Extracted information:
———

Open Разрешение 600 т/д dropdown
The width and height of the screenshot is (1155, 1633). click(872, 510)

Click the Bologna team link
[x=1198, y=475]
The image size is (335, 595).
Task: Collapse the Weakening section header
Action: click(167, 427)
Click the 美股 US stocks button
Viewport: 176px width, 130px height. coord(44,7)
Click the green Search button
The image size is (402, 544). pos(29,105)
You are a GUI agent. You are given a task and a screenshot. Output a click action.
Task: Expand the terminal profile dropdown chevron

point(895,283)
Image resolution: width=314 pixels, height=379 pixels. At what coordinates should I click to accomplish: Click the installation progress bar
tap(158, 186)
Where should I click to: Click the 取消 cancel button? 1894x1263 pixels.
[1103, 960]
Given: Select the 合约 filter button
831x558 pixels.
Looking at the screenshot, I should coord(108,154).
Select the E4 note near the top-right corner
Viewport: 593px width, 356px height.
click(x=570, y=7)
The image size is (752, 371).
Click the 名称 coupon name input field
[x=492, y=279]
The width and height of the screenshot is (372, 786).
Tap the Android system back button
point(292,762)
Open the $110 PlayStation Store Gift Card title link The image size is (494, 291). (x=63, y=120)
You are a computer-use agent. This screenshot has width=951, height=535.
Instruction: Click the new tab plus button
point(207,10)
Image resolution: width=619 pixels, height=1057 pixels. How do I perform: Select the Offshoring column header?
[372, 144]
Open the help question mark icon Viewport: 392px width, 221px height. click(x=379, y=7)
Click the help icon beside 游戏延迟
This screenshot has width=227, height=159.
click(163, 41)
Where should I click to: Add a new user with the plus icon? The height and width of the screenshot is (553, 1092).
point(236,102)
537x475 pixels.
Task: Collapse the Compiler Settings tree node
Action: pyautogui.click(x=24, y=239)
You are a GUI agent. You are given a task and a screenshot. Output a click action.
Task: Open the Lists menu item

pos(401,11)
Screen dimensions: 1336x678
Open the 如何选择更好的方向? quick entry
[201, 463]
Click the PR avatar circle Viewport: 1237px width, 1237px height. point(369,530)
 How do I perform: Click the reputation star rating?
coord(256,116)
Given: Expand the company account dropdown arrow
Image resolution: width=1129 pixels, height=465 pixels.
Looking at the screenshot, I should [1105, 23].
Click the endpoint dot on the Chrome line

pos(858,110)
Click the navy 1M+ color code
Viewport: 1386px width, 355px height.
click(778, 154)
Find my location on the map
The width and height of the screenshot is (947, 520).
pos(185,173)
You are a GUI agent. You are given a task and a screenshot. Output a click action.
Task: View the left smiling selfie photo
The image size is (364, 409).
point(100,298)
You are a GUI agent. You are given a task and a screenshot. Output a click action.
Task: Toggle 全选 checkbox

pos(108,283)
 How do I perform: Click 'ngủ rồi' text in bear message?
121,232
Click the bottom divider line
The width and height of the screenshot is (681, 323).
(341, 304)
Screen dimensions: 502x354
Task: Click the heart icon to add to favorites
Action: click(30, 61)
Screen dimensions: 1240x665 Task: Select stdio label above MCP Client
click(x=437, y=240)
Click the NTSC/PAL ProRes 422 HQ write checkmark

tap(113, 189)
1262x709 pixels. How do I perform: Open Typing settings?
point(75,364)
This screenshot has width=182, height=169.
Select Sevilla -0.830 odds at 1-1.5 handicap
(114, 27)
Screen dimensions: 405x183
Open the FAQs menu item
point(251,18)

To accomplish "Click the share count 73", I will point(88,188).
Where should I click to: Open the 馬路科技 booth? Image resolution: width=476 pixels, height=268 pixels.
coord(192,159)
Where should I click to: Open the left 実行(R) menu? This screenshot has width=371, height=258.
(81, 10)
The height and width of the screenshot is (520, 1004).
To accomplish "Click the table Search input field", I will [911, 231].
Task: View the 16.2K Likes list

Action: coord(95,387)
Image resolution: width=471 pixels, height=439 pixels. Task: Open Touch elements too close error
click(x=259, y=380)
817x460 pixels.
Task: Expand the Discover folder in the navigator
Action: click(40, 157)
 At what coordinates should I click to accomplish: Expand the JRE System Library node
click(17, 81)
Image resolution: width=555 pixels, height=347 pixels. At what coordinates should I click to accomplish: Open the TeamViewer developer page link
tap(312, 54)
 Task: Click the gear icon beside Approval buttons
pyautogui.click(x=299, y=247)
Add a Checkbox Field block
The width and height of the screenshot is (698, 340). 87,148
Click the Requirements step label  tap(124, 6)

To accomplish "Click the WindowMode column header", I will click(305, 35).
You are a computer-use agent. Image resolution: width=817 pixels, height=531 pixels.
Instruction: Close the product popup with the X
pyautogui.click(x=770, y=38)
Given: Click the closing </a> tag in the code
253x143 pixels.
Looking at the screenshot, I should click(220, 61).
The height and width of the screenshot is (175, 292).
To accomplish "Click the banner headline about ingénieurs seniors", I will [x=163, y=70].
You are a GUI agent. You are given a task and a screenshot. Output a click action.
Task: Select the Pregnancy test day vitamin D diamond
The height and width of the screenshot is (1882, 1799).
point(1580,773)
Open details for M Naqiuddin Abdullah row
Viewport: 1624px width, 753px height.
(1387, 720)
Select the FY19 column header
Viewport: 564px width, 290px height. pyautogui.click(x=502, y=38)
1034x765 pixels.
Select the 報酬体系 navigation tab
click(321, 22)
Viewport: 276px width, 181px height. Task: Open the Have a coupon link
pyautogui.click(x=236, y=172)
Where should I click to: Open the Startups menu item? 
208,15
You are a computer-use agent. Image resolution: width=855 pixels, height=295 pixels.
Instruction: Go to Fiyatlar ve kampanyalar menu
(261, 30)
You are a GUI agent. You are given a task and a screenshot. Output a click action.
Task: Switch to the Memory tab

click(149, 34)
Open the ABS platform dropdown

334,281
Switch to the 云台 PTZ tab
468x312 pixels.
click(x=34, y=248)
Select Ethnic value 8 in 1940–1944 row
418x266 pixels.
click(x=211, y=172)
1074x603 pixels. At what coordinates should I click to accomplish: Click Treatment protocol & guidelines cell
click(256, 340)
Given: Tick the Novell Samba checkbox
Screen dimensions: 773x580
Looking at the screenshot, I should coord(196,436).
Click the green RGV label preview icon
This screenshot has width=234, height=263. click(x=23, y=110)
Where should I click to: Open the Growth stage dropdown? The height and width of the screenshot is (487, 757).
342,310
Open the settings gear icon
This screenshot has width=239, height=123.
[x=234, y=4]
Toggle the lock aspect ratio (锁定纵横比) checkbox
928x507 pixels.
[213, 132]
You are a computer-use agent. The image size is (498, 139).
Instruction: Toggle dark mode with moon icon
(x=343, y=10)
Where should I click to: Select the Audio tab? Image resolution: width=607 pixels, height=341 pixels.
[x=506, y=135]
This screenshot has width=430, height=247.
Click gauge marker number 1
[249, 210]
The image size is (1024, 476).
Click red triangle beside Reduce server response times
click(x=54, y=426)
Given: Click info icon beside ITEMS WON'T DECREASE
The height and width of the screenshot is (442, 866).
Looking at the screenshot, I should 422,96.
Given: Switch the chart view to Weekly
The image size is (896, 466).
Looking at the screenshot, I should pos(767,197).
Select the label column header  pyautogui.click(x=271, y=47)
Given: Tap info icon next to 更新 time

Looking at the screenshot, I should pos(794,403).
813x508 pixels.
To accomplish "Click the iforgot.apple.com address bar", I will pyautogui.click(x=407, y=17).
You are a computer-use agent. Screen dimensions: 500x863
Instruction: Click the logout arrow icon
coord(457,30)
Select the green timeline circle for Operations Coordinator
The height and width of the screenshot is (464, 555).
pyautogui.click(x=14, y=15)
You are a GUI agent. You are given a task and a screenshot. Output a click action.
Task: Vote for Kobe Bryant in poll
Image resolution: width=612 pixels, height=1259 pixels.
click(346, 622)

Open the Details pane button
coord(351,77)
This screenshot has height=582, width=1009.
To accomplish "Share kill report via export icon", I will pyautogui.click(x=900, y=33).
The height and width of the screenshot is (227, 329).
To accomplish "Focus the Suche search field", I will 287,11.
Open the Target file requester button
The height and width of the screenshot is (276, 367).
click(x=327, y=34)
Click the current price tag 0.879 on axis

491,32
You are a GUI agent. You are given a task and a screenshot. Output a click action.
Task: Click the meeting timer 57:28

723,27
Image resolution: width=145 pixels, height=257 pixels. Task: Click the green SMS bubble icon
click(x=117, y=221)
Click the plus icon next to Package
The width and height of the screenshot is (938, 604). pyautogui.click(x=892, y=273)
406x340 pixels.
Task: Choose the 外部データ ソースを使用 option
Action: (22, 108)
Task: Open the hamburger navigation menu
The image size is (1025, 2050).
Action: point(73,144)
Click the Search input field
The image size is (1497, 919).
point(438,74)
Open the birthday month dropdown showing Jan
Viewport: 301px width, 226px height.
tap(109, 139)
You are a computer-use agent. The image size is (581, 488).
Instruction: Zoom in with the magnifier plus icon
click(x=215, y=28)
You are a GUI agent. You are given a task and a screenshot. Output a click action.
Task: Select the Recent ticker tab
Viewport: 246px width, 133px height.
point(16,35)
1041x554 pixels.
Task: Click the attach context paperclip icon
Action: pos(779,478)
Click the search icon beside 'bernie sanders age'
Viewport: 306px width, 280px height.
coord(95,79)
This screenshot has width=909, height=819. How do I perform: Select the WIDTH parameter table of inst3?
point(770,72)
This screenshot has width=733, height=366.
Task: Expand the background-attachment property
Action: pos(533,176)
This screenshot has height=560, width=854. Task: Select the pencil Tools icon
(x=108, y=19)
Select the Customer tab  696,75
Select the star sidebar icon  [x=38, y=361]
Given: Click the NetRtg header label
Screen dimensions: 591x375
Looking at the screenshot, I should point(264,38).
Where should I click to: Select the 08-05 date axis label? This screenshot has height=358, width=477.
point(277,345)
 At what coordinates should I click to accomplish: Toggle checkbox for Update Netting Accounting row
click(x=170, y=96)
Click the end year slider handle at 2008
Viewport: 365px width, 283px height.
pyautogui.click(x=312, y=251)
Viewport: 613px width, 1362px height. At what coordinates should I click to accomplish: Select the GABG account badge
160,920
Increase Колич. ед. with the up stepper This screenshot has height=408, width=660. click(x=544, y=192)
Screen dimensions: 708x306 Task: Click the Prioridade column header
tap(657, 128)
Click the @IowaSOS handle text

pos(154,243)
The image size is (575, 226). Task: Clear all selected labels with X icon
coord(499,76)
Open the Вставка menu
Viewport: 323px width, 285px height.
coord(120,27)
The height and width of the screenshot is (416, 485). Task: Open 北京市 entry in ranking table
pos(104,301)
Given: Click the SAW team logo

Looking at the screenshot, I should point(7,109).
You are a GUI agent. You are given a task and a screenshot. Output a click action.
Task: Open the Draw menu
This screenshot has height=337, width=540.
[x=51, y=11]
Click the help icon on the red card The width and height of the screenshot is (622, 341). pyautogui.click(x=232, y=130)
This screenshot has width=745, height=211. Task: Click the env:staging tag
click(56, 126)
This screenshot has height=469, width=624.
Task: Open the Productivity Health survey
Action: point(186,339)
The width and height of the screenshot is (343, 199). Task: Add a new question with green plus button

———

Brief: Your reply is to repeat, unchanged, the lines above running from the one with "468x312 pixels." up to and including the one with "Given: Tick the Novell Samba checkbox".

Task output:
468x312 pixels.
click(x=34, y=248)
Select Ethnic value 8 in 1940–1944 row
418x266 pixels.
click(x=211, y=172)
1074x603 pixels. At what coordinates should I click to accomplish: Click Treatment protocol & guidelines cell
click(256, 340)
Given: Tick the Novell Samba checkbox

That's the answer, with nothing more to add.